== Passage provided ==
+===+
Interagency Autism Coordinating Committee

Committee overview
- Formed: October 17, 2000; 25 years ago
- Jurisdiction: Federal Government of the United States
- Parent department: United States Department of Health and Human Services
- Website: iacc.hhs.gov

= Interagency Autism Coordinating Committee =

United States federal advisory panel

The Interagency Autism Coordinating Committee (IACC) is a United States federal advisory panel within the Department of Health and Human Services (HHS). It coordinates all efforts within HHS concerning autism spectrum disorder (ASD).

== Mission ==
The stated mission of the Interagency Autism Coordinating Committee includes providing “advice and recommendations to the Secretary of Health and Human Services regarding Federal activities related to autism spectrum disorder.” Additionally, it coordinates “ASD activities among the member agencies and organizations.” with the intention to ensuring that efforts are not duplicative and that they benefit from cross-collaborative opportunities. The IACC offers a “public forum for discussions related to ASD research, services, and policy” which is held quarterly.

An annual update summarizing significant advances in autism research was published online every year from 2007 until 2022. The IACC Strategic Plan for Autism Research, Services, and Policy is released periodically, with the most recent released in September 2023 covering the years 2021-2023. IACC activities and associated cross-agency programs, policies and research are coordinated and managed by the Office of Autism Research Coordination (OARC).

== History ==
Originally, the Interagency Autism Coordinating Committee was established in 2000 under the Children's Health Act. Its creation was brought about by "the efforts of the broad autism community’s work with Congress." The Combating Autism Act of 2006 reauthorized the committee and chartered it as a federal advisory committee. Additional reauthorizations occurred in 2011, 2014, and 2019. The Autism CARES Act of 2024 authorizes the IACC to continue its work until September 30, 2029.
+===+
(Stored data)
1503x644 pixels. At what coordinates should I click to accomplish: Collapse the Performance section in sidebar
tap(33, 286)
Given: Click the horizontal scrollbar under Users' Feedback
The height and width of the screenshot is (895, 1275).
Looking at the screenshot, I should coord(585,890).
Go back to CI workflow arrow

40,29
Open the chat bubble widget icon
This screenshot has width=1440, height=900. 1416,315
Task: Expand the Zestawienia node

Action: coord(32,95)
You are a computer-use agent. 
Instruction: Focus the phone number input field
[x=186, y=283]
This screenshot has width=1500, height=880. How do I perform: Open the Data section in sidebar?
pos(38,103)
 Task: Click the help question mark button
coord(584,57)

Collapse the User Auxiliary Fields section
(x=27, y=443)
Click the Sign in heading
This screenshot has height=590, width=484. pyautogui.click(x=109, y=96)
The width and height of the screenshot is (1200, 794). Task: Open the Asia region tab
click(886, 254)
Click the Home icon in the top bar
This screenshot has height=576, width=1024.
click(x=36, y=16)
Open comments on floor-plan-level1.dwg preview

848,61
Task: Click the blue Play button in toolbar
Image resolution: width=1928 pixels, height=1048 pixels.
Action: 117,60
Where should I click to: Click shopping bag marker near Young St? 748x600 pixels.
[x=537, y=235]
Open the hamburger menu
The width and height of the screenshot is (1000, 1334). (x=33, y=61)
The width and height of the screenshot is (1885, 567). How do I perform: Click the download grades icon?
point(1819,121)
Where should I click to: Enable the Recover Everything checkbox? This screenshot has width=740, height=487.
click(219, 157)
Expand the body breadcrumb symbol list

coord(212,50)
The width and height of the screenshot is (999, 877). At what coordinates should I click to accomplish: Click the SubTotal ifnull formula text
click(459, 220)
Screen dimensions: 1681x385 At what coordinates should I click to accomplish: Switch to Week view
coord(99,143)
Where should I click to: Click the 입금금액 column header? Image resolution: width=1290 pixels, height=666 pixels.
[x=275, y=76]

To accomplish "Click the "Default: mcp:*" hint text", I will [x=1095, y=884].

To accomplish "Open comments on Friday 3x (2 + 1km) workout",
+===+
== Problems to solve ==
a – Translate this sentence from the article on the Interagency Autism Coordinating Committee into Spanish: "The Combating Autism Act of 2006 reauthorized the committee and chartered it as a federal advisory committee."
b – Summarize the article on the Interagency Autism Coordinating Committee in two sentences.
c – According to the article on the Interagency Autism Coordinating Committee, which office coordinates and manages IACC activities?
The records were taken from a separate source.

== Solution list ==
a – La Combating Autism Act de 2006 reautorizó al comité y lo constituyó como comité asesor federal.

b – The Interagency Autism Coordinating Committee is a federal advisory panel within the Department of Health and Human Services that coordinates the department's autism spectrum disorder efforts, advises the Secretary, and holds a quarterly public forum. Established in 2000 under the Children's Health Act and reauthorized several times since, it is authorized by the Autism CARES Act of 2024 to continue its work until September 30, 2029.

c – The Office of Autism Research Coordination (OARC).